Image-to-image (Im2Im) translation methods can partly navigate around these issues. They allow to translate between existing datasets to artificially extend their number of training samples and smooth out label distributions. Such translation models have shown great success in the last years in natural image domains [6, 7]. But these methods come with a big caveat when directly applied to sequence-to-sequence (Seq2Seq) translation: They are usually only trained to map between two distributions of spatial properties of images. Therefore, the translations in both directions leave much ambiguity for correctness, especially in the unpaired setting. This ambiguity results in artifacts of temporal inconsistency, like disappearing tools shown in Fig. 2.
Recent works in computer vision proposed spatio-temporal constraints to improve upon this issue. Such constraints are obtained either by a motion prediction model [8] or by leveraging the optical flow (OF) between samples of the input domain [9, 10]. While these models achieve increased consistency, their translation modules are relatively simple, often relying on both domains to share spatial properties and only differ in textures.
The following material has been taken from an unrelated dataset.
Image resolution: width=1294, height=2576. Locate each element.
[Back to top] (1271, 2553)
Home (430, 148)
When applied to spatially unaligned domains, their frame-wise translation quality usually decreases. On the other hand, disentangling content and style representations has shown success in per-frame translation methods like UNIT [7, 11, 12]. Therefore, we propose to combine the expressive power of a shared latent space with a motion translation (MT) module to impose consistency over time.
Contributions:
  • A novel motion translation module to improve the temporal consistency of translated sequences: Our MotionTranslation-UNIT (MT-UNIT) processes both—spatial image features, as well as OF between consecutive frames—to predict motion in the target domain.
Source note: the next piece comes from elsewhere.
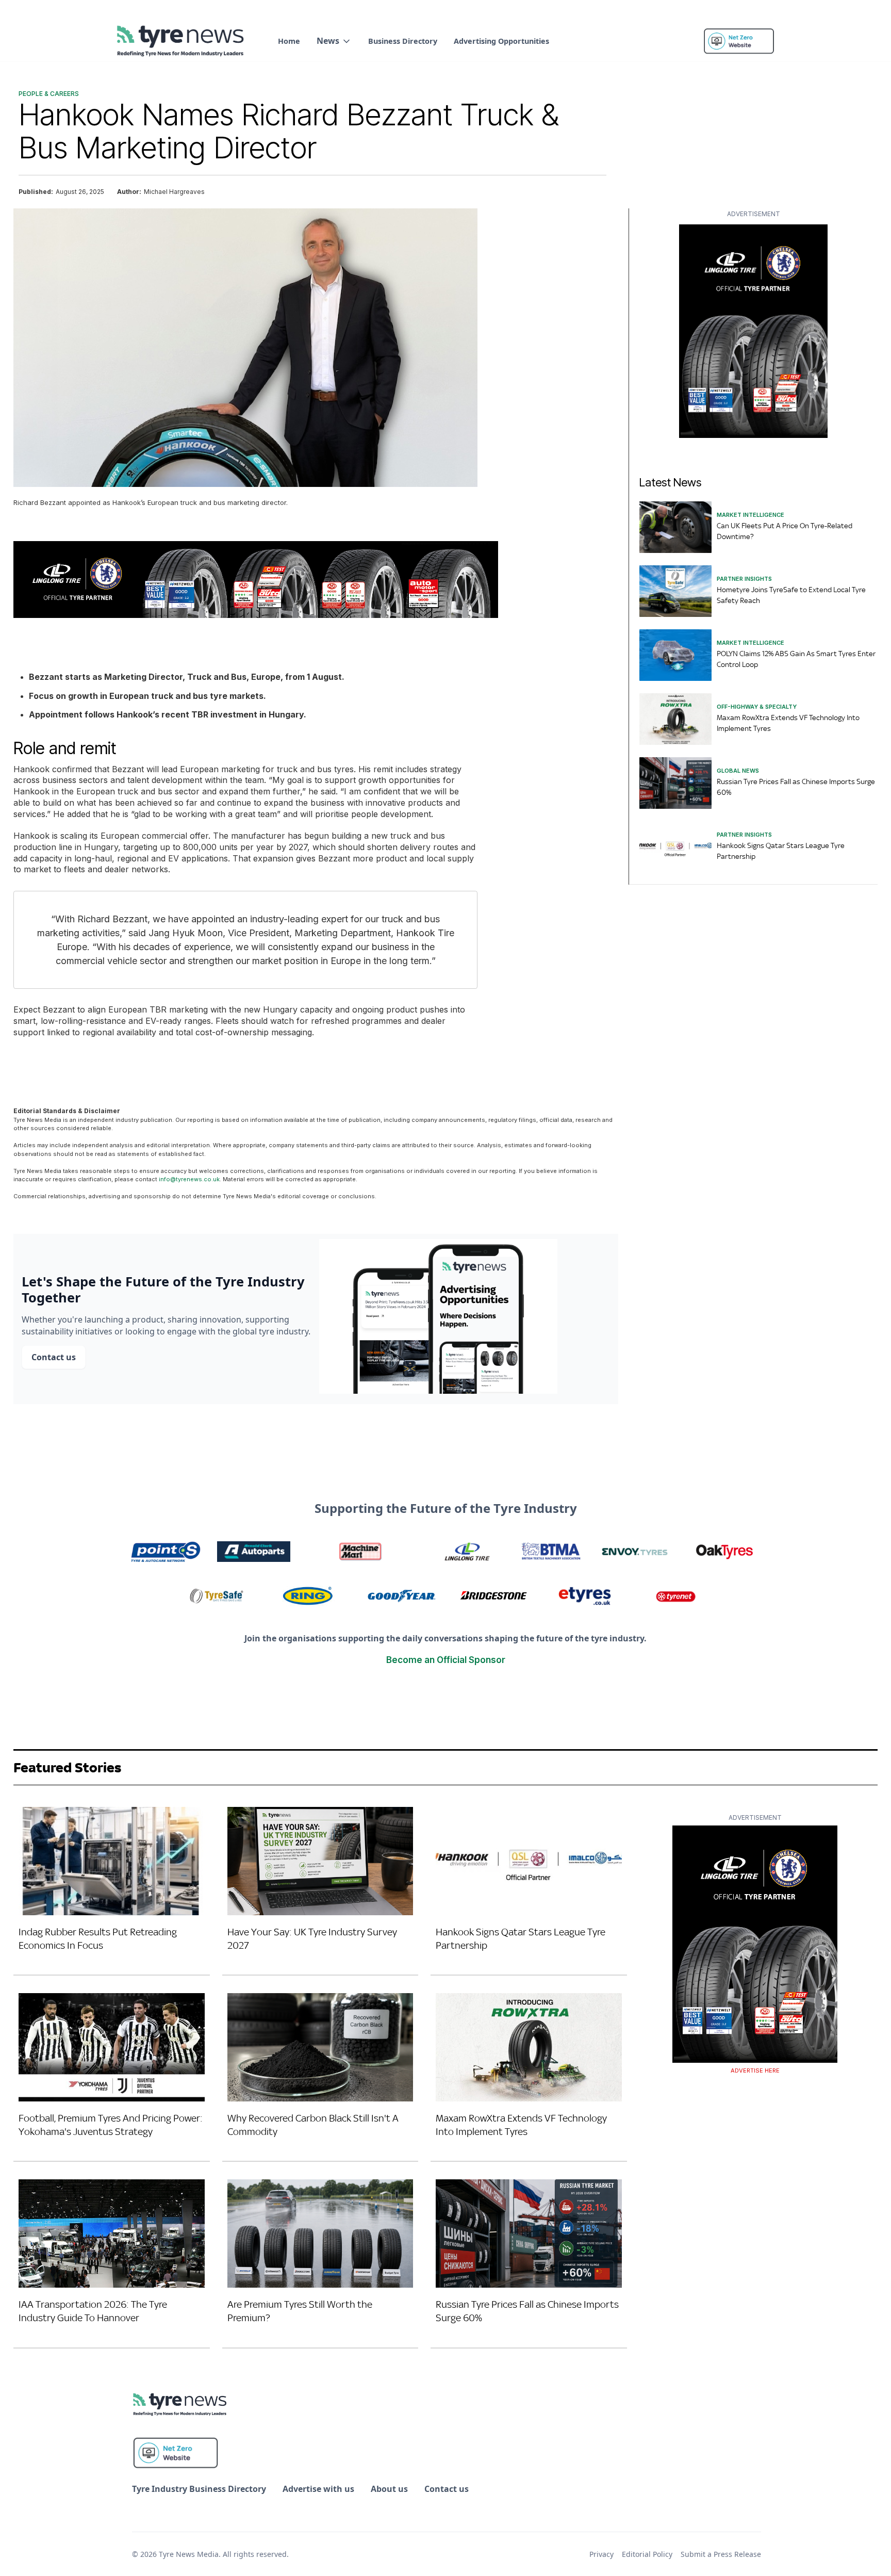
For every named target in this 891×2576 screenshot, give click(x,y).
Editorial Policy (647, 2554)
  • Quantitative and qualitative evaluations of image quality and novel evaluation schemes for temporal consistency. Translating between the two most frequently used datasets of cataract surgery, we show increased performance of our method in terms of temporal consistency and quality of data for downstream tasks. Furthermore, we show that our method stays competitive in terms of the per-frame translation quality.
Cataract surgeries have seen increased attention within the CAI community [25] but are relatively unexplored in terms of generative models. Existing work focuses on other modalities like fundus photographs or OCT images [13].
Medical generative models and Im2Im translation While not explored for cataract surgeries, generative methods have been applied to other medical domains. Such applications include synthesizing clinical data [1416]. Often, existing data are leveraged, e.g., PET-CT translation and MR motion correction [17], translation between T1 and T2 MR images [18], simulation-to-real translation and adaptation on endovascular surgery data [1921].
Seq2Seq translation To improve the temporal consistency of translated sequences, Bansal et al. [8] introduce the re-cycle constraint: They train an additional temporal prediction model and minimize the cycle loss between the predicted successive frames of the original sample and its translation. Park et al. [22] replace the temporal prediction with a warping operation using the OF obtained from the source sequence.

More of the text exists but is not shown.